Set exercise ::
Retype each of the records below verbatim, keeping every line in its original order.

────

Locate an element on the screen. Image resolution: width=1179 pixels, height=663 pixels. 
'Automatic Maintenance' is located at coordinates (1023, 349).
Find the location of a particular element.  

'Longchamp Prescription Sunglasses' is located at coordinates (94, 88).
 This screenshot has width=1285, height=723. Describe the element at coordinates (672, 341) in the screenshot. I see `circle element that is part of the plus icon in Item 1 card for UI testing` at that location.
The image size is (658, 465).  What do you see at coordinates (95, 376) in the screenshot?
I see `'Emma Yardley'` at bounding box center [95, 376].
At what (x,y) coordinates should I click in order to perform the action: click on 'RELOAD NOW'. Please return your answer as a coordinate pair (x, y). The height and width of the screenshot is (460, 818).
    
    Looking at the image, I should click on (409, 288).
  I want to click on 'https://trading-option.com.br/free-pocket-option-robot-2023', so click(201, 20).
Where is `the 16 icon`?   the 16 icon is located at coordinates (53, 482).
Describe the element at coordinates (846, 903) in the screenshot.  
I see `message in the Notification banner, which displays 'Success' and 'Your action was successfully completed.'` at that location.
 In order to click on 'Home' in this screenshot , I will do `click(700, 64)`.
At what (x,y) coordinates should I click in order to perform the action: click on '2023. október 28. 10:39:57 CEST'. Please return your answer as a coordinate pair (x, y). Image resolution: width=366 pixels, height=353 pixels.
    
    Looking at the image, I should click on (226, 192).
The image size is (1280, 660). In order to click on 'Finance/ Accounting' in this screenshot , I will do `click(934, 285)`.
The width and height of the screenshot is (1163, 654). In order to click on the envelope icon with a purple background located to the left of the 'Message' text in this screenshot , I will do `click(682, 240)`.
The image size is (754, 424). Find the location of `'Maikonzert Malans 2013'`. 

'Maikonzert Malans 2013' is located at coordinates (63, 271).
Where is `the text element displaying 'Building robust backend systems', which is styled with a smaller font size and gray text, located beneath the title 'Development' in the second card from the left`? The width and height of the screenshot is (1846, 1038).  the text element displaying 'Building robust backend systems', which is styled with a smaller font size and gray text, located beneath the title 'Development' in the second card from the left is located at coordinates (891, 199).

────

Solution to the problem ::
Locate an element on the screen. Image resolution: width=1179 pixels, height=663 pixels. 
'Automatic Maintenance' is located at coordinates (1023, 349).
Find the location of a particular element.  

'Longchamp Prescription Sunglasses' is located at coordinates (94, 88).
 This screenshot has width=1285, height=723. Describe the element at coordinates (672, 341) in the screenshot. I see `circle element that is part of the plus icon in Item 1 card for UI testing` at that location.
The image size is (658, 465).  What do you see at coordinates (95, 376) in the screenshot?
I see `'Emma Yardley'` at bounding box center [95, 376].
At what (x,y) coordinates should I click in order to perform the action: click on 'RELOAD NOW'. Please return your answer as a coordinate pair (x, y). The height and width of the screenshot is (460, 818).
    
    Looking at the image, I should click on (409, 288).
  I want to click on 'https://trading-option.com.br/free-pocket-option-robot-2023', so click(201, 20).
Where is `the 16 icon`?   the 16 icon is located at coordinates (53, 482).
Describe the element at coordinates (846, 903) in the screenshot.  
I see `message in the Notification banner, which displays 'Success' and 'Your action was successfully completed.'` at that location.
 In order to click on 'Home' in this screenshot , I will do `click(700, 64)`.
At what (x,y) coordinates should I click in order to perform the action: click on '2023. október 28. 10:39:57 CEST'. Please return your answer as a coordinate pair (x, y). Image resolution: width=366 pixels, height=353 pixels.
    
    Looking at the image, I should click on (226, 192).
The image size is (1280, 660). In order to click on 'Finance/ Accounting' in this screenshot , I will do `click(934, 285)`.
The width and height of the screenshot is (1163, 654). In order to click on the envelope icon with a purple background located to the left of the 'Message' text in this screenshot , I will do `click(682, 240)`.
The image size is (754, 424). Find the location of `'Maikonzert Malans 2013'`. 

'Maikonzert Malans 2013' is located at coordinates (63, 271).
Where is `the text element displaying 'Building robust backend systems', which is styled with a smaller font size and gray text, located beneath the title 'Development' in the second card from the left`? The width and height of the screenshot is (1846, 1038).  the text element displaying 'Building robust backend systems', which is styled with a smaller font size and gray text, located beneath the title 'Development' in the second card from the left is located at coordinates (891, 199).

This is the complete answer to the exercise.